__Data provided__
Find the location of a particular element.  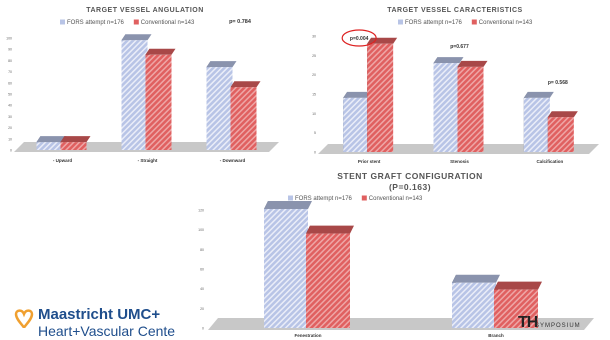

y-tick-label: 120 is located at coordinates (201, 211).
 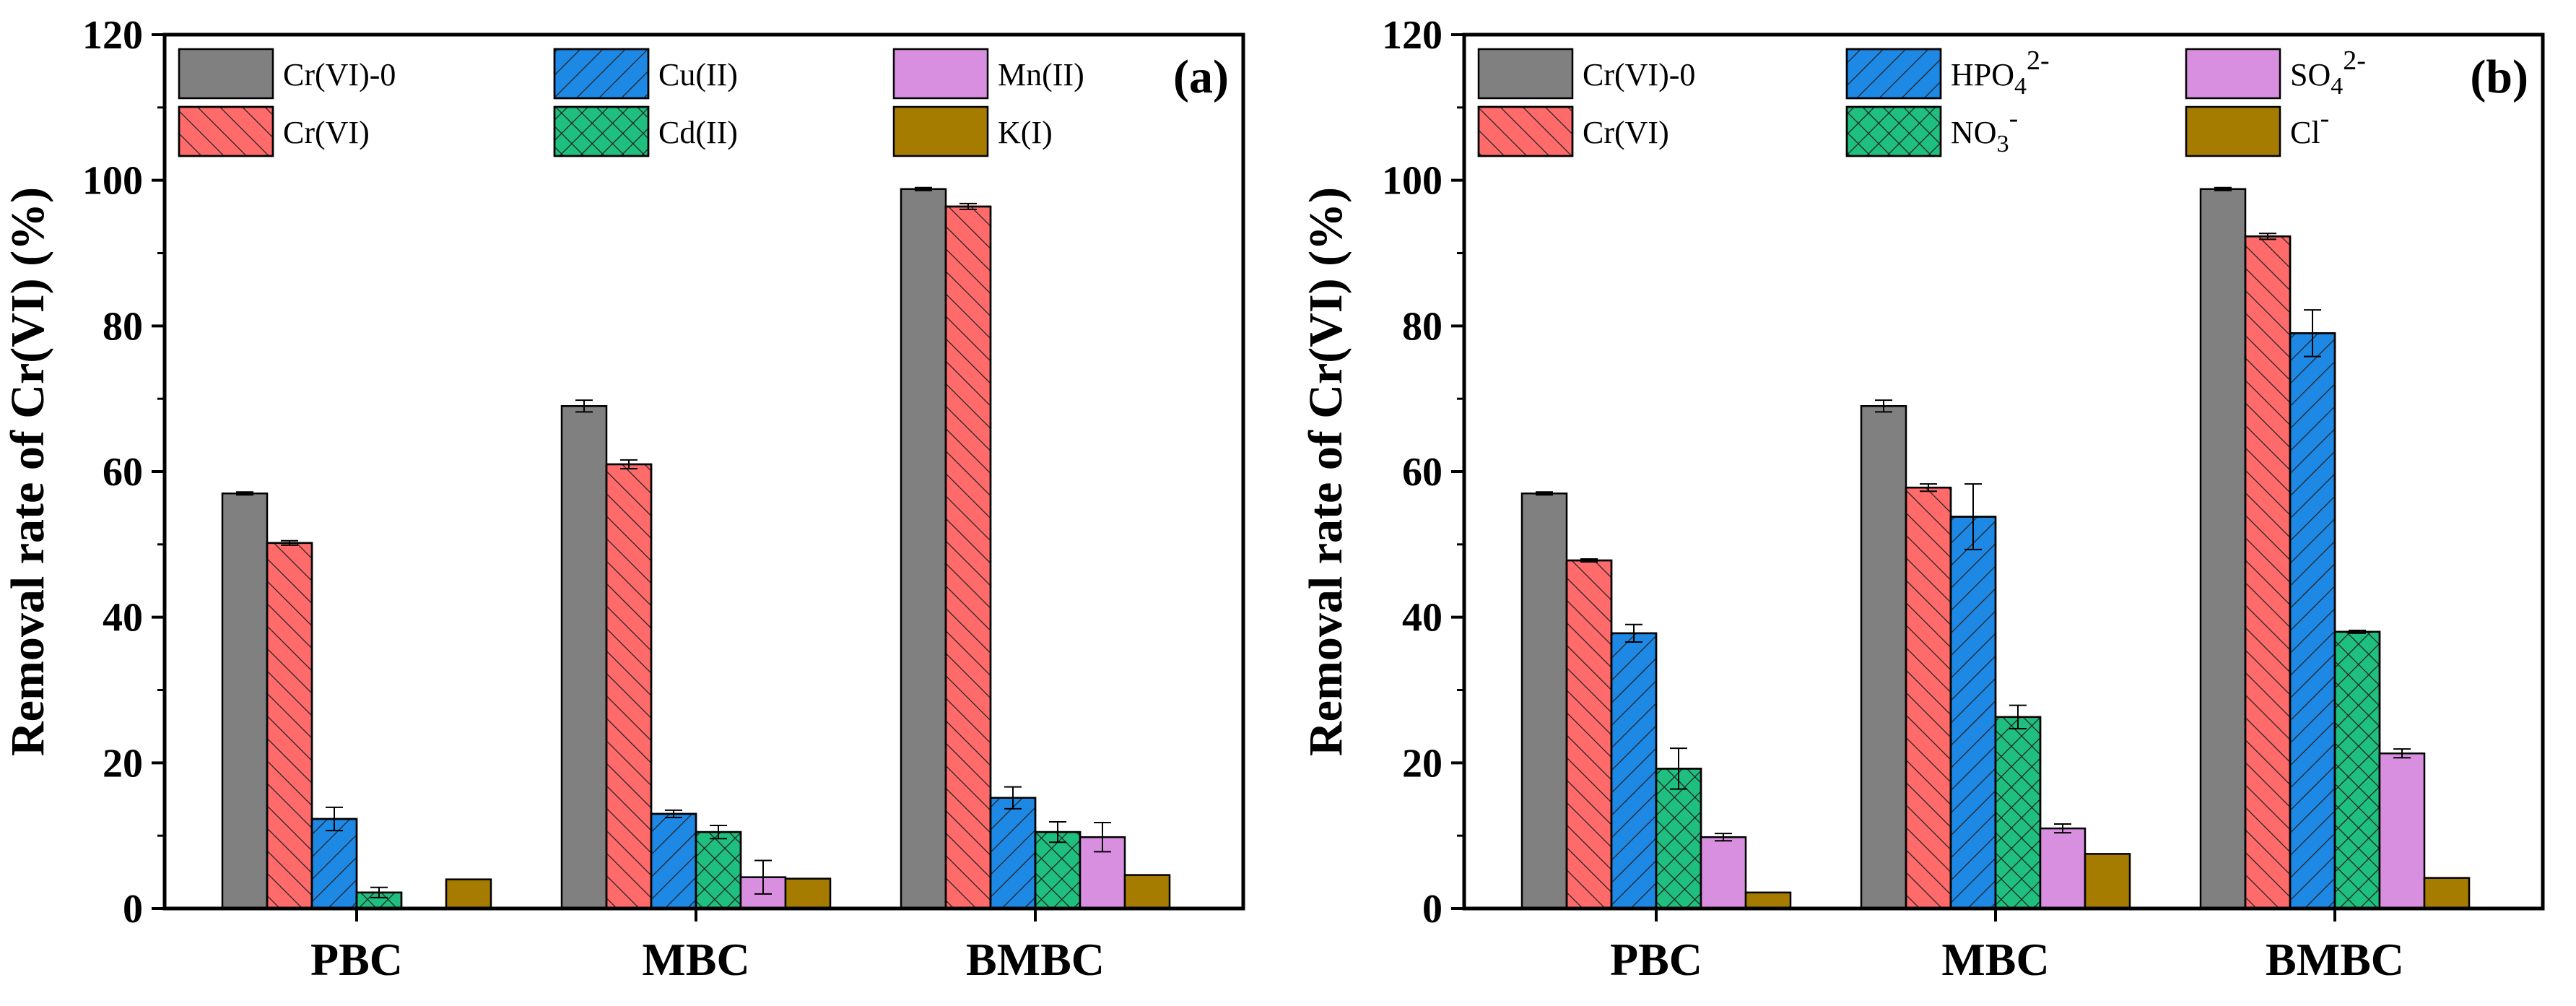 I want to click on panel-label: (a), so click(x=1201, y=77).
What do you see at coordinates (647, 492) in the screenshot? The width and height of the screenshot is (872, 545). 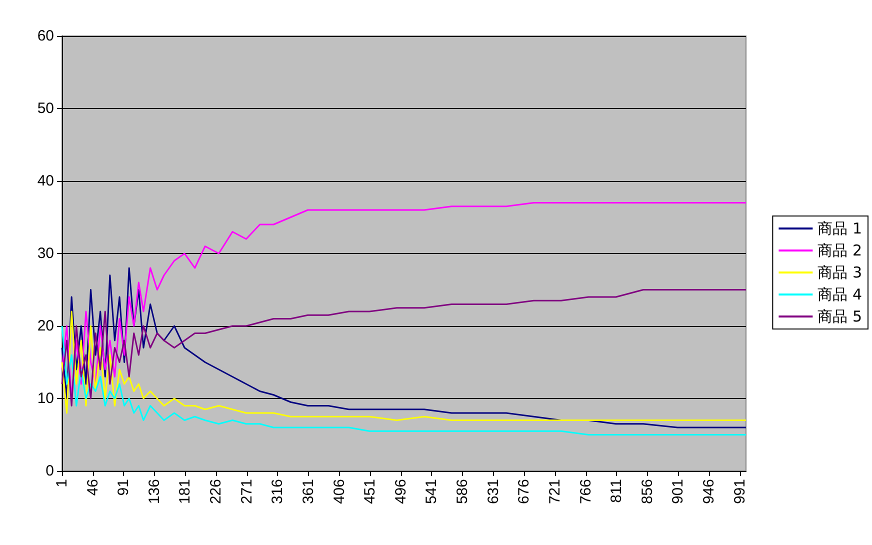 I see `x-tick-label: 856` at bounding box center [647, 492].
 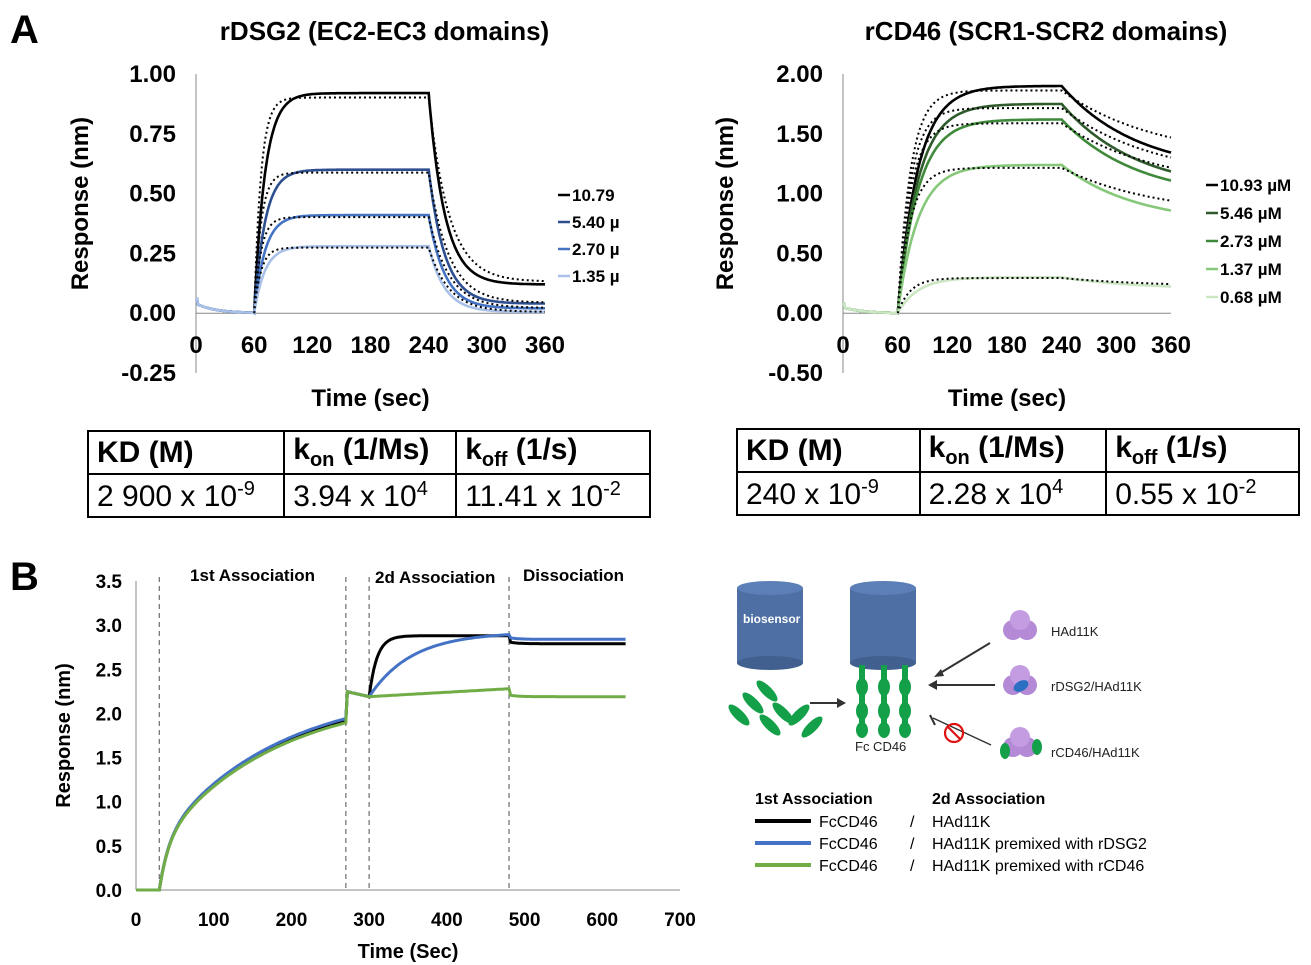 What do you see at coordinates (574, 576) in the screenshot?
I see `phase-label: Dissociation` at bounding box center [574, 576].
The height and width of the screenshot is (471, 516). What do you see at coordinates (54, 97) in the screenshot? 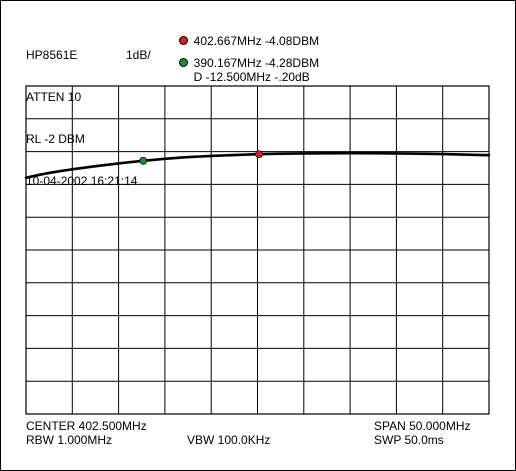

__Problem to solve__
Write out again, word for word, the entries from the line that contains "What do you see at coordinates (574, 576)" through the last line of the entries, and leave the pictures out.

__Your solution__
  What do you see at coordinates (574, 576) in the screenshot?
I see `phase-label: Dissociation` at bounding box center [574, 576].
The height and width of the screenshot is (471, 516). What do you see at coordinates (54, 97) in the screenshot? 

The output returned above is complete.